Personalized digests of latest AI research

View on GitHub

Agents Learn to Master Software Autonomously Through "Self-Evolving" System

New research introduces SEAgent, a system that allows computer agents to learn and master unfamiliar software entirely through experience, bypassing the need for human-labeled data.

In a significant leap forward for artificial intelligence, researchers have developed SEAgent, a novel framework that enables computer use agents (CUAs) to autonomously learn and evolve their skills within new software environments. This breakthrough, detailed in a recent paper, addresses a key limitation in current AI agents: their heavy reliance on extensive, human-annotated datasets. SEAgent’s approach allows agents to learn through a process of “experiential learning,” effectively teaching themselves how to operate complex software through trial and error.

Imagine a new employee starting at a company, tasked with learning a piece of specialized software they’ve never encountered before. Instead of a manual or extensive training sessions, this new employee is simply given the software and a series of progressively challenging tasks. They might try a few things, make mistakes, observe the results, and gradually refine their understanding and actions. This is the essence of SEAgent.

The system works by first generating a “software guidebook” of the environment. Then, a “Curriculum Generator” creates a series of tasks, starting with simple ones and increasing in complexity. An “Actor Model” attempts these tasks, and a “World State Model” meticulously analyzes each step, providing feedback on whether the action was successful or led to a failure. This feedback is crucial: successful actions are reinforced, while failed actions are analyzed to understand why they went wrong. This continuous loop of task execution, evaluation, and learning allows the agent to build expertise.

A key innovation is the system’s ability to learn from mistakes. For instance, if an agent tries to click a button that doesn’t exist, SEAgent doesn’t just mark it as a failure. It actively learns to avoid that specific incorrect action in the future by using “adversarial imitation.” Conversely, successful actions are rewarded through a method called “Group Relative Policy Optimization” (GRPO).
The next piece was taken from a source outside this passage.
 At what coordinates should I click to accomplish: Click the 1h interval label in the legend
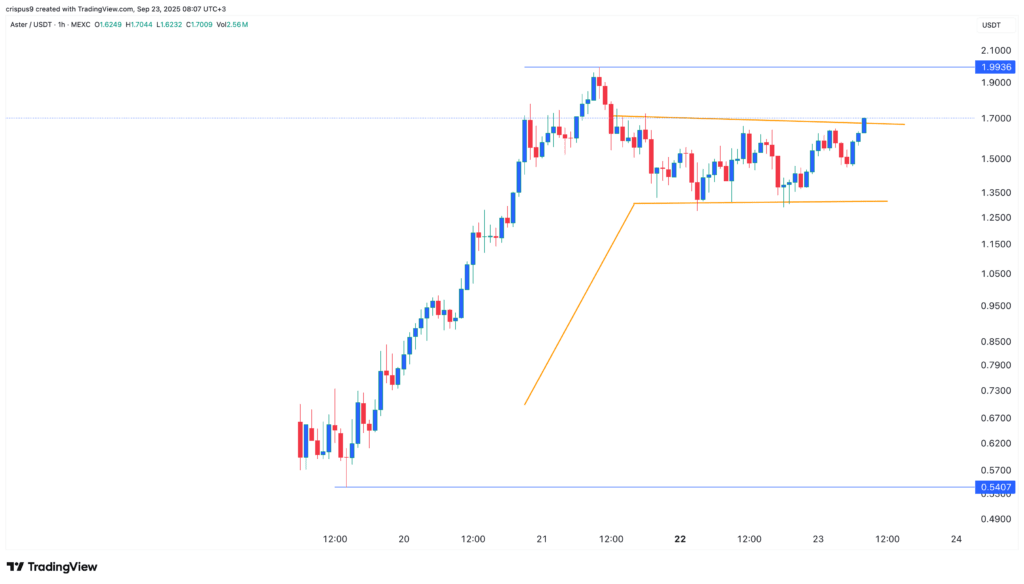pyautogui.click(x=62, y=25)
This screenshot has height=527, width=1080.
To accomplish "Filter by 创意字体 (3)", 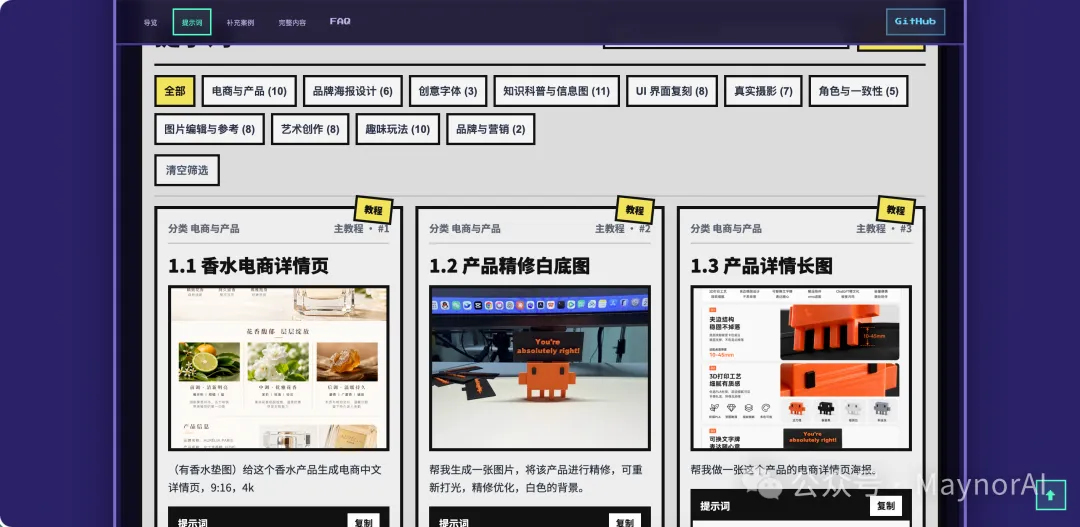I will 448,91.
Furthermore, SEAgent employs a unique “specialist-to-generalist” training strategy. Initially, individual agents are trained to become experts in specific software applications. These specialized skills are then distilled and integrated into a single, more capable generalist agent. This approach has proven more effective than trying to train a generalist agent from scratch, leading to a notable 23.2% improvement in success rates compared to existing open-source agents, pushing success rates from 11.3% to 34.5% on novel software environments.

The researchers demonstrated SEAgent’s capabilities across five different software applications, showcasing its adaptability and learning prowess. This development holds significant promise for creating more versatile and intelligent AI assistants capable of navigating the ever-expanding digital landscape without constant human oversight, potentially revolutionizing how we interact with software and automate complex tasks.